With the refractive power map in mind, an imaginary reference field (grid) is superposed on the anterior surface of the cornea of the eye. The purpose of this imaginary reference field (grid) is really two-fold. First, the imaginary reference field (grid) is used to divide the corneal surface into a plurality of individual reference areas that can be identified with corresponding portions of the refractive power map. Second, the reference areas provide targets for control in aiming, or directing, an incising laser beam toward the stromal tissue that is to be photoaltered. Further, by projecting each of the reference areas from the anterior surface through the cornea, the reference areas can be extended to define respective reference volumes. As contemplated by the present invention, the reference area will be generally square and quite small, with sides on the order of about ten microns in length. The reference volume will then extend through the cornea between the anterior and posterior surfaces of the cornea.

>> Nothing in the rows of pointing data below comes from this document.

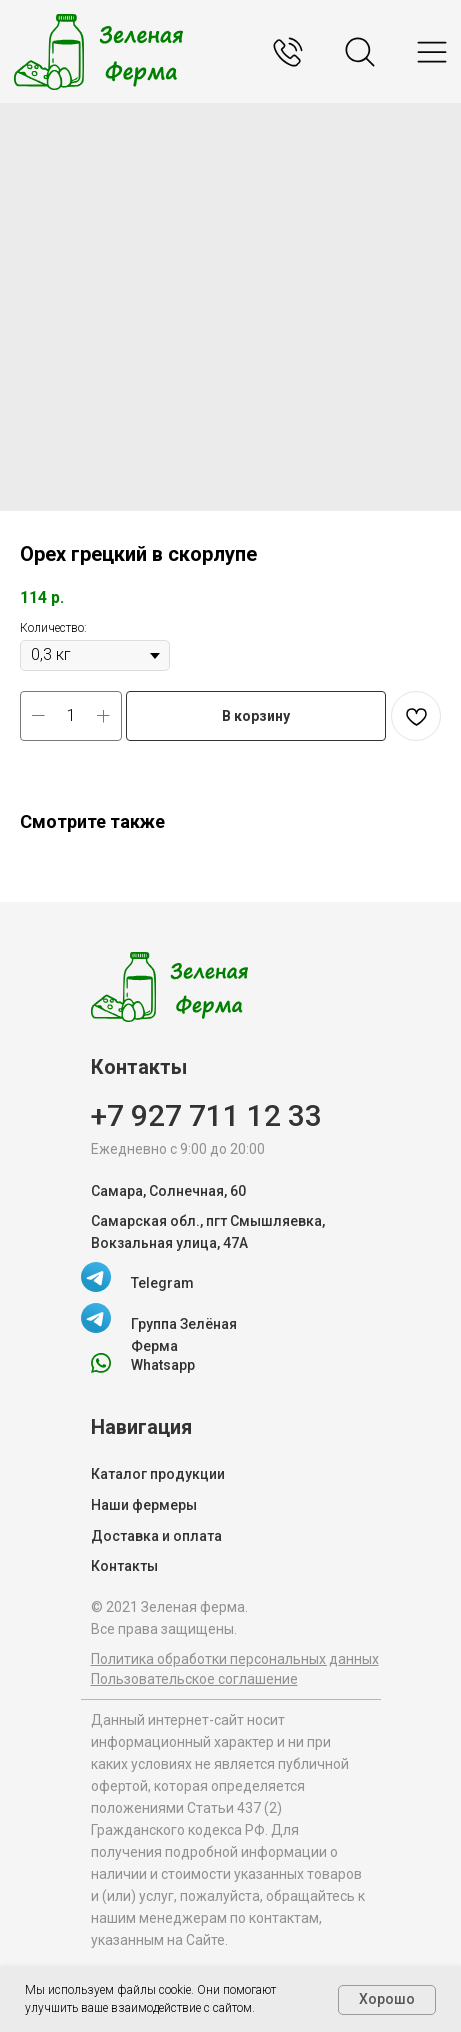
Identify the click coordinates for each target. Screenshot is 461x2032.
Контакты (124, 1566)
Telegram (162, 1283)
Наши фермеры (144, 1505)
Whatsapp (163, 1365)
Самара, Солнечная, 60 (168, 1191)
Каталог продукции (158, 1474)
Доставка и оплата (156, 1536)
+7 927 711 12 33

In operation, the incising laser beam is directed along a beam path and through a selected reference area to a focal spot. The stromal tissue at the focal spot is then photoaltered. It is known that lasers may be used for plasma mediated tissue ablation (generally superficial tissue) and for plasma mediated tissue disruption (generally internal bulk tissue). With this in mind, the term photoalteration is used in the context of the present invention to indicate an operation wherein there may be either plasma mediated tissue ablation or plasma mediated tissue disruption. Preferably, for the present invention, the incising laser beam is a non-ultraviolet ultrashort-pulsed laser beam having a plurality of pulses that each have a duration greater than approximately ten femtoseconds.
While the incising laser beam is activated, its focal spot is selectively moved along the beam path to photoalter stromal tissue through a predetermined length of the beam path. The incising laser beam is then redirected through another reference area and the process of photoalteration is repeated. In particular, the sequence for directing the incising laser beam through individually selected reference areas, and the extent of stromal tissue photoalteration while the incising laser beam is so directed, can be varied as required. Specifically, as indicated above, the amount of photoalteration will be determined by the refractive power map. On the other hand, the sequence of reference areas that is followed during a customized procedure will depend on the particular objectives of the procedure.
As a complementary procedure, the present invention envisions a LASIK type procedure wherein a flap is cut into the cornea to establish extracorporeal access to the tissue that is to be photoaltered. Once access has been achieved, the photoalteration is accomplished and the residual fragments of the photoaltered tissue are mechanically removed from the cornea. In another complementary procedure, it is envisioned that the photoalteration of intrastromal tissue will result in the creation of an isolated lenticle of intrastromal tissue. For this procedure, once the lenticle of tissue has been created it can be mechanically removed from the cornea.
In all of the customized procedures contemplated by the present invention, photoalteration of stromal tissue will be accomplished in accordance with the dictates of a refractive power map. Thus, regardless whether the procedure creates a lenticle or generates residual fragments that require subsequent removal from the cornea, or whether photoalteration alone is sufficient, the result is a customized reconfiguration of the cornea that will correct the specific optical aberrations of a particular eye.